The company reported the discovery of the “exceptional” new conglomerate-derived gold nugget occurrences at Patch #2 and Patch #3 just two months after its maiden gold find at Croydon in a region targeting basal unconformity between the Mount Roe basalt and older Archaean basement rocks.
That find – labelled Patch #1 – totalled 256 nuggets for 8.2 ounces (approximately 254 grams) of gold and was located 2.5 kilometres north of this week’s discoveries, over an area of less than 150 metres x 50m.
Patch #2 has added another 126 nuggets for 10.8oz (approximately 300g) gold, and was made during follow-up of a recently-completed stream sediment sampling program, which returned 20 pieces of gold (“colours”) in the pan at a maximum grade of just 0.63 grams per tonne.
Patch #3, 2km north-west of Patch #1, contained nine nuggets for 0.3oz (approximately 8.5g) gold, found within sandstone and deflated conglomerate of the lower basal Fortescue Group Hardey formation.
Kairos said the third patch – explored to date using only metal detectors over an area of 40 metres x 20m – was made upstream of a sample which yielded only three colours of visible gold in the pan, and is “worthy of follow-up”.
The three patches host a total 391 nuggets with a combined weight of 19.3oz gold (or 600.3g) and range in weight from 0.1g to 19.5g.
Aesthetically, they display flattened “watermelon seed” shapes with pitted textures as well as rounded and irregular forms, and are believed to be analogous to the Purdy’s Reward and Comet Well discoveries held in joint venture by Artemis Resources (ASX: ARV) and Novo Resources.
Successful year
The helicopter-borne program – focused on contacts within the region of Kairos’ maiden nugget find, and additionally between Mount Roe and the basal Fortescue Group Hardey Formation – rounds off a successful year at the Croydon project, located approximately 100km to the west of the company’s Mt York gold-lithium project.

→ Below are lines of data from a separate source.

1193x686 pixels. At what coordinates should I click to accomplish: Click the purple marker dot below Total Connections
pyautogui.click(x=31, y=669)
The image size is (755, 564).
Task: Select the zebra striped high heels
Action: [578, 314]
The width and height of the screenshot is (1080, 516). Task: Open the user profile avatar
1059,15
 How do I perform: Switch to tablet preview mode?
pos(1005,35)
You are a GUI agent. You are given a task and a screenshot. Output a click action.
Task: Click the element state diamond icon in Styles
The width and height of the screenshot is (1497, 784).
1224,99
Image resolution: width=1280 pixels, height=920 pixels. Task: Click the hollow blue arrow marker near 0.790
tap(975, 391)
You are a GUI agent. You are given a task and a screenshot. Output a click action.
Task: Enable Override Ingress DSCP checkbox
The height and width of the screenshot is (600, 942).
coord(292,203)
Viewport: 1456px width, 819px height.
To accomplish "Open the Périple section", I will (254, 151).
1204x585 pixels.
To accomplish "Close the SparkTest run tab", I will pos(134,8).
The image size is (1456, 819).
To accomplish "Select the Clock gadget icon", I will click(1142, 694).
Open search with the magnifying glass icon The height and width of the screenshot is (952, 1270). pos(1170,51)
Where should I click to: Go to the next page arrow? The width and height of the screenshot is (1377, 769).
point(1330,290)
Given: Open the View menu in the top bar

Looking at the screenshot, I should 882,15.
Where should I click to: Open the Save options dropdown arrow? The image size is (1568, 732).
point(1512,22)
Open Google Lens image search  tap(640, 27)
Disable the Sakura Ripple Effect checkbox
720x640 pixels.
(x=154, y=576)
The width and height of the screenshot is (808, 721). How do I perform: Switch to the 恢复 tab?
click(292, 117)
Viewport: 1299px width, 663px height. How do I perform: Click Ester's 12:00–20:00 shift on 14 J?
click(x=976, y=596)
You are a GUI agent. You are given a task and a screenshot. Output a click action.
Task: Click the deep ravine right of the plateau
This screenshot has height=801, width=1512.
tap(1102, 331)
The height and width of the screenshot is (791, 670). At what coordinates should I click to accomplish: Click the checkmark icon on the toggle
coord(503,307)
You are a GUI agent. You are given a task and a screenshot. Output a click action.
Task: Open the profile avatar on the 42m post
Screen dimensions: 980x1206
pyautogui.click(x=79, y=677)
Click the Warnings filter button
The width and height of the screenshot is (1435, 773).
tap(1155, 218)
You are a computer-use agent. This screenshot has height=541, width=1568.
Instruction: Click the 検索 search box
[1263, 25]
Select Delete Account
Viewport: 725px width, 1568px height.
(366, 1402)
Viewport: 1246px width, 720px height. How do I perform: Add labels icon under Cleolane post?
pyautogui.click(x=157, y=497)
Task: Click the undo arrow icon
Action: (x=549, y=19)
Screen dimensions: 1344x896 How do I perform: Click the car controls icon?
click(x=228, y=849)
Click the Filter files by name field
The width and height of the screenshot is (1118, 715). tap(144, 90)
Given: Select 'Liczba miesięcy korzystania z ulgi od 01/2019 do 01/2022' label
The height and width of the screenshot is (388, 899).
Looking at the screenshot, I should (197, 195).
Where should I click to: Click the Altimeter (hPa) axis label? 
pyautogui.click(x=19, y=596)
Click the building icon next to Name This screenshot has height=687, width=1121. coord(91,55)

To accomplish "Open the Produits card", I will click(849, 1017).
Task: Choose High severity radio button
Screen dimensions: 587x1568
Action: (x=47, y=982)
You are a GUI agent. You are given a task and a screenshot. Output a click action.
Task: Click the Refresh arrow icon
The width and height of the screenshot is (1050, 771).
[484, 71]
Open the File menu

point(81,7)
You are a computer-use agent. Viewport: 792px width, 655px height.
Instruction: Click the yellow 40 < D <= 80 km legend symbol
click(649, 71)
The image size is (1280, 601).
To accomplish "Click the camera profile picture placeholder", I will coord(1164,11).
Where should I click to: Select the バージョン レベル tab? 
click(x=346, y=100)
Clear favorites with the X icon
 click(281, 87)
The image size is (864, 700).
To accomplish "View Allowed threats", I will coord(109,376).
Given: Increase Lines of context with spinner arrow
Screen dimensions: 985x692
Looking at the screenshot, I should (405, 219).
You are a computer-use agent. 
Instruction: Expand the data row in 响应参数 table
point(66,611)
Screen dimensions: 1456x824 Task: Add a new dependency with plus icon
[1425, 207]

Stream sediment sampling programs have identified significant gold anomalism in several locations within the project area, and extended the gold anomalism to over 4km within the same stratigraphic corridor to the north-east and south-west of the first nugget patch discovery.
A new program of follow-up reconnaissance sampling and metal detecting is in progress to provide more refined geochemical and geological data over the area.
“The 2018 exploration field season has been a huge breakthrough for our ongoing work [at Croydon] and highlights the scale of this opportunity,” said executive chairman Terry Topping.
“We have commenced the approvals process for follow-up selected trenching and drilling to further evaluate the prospective conglomerate horizons, which we expect to commence at the start of the 2019 season.”
At midday, shares in Kairos Minerals were trading 8.33% higher at $0.026.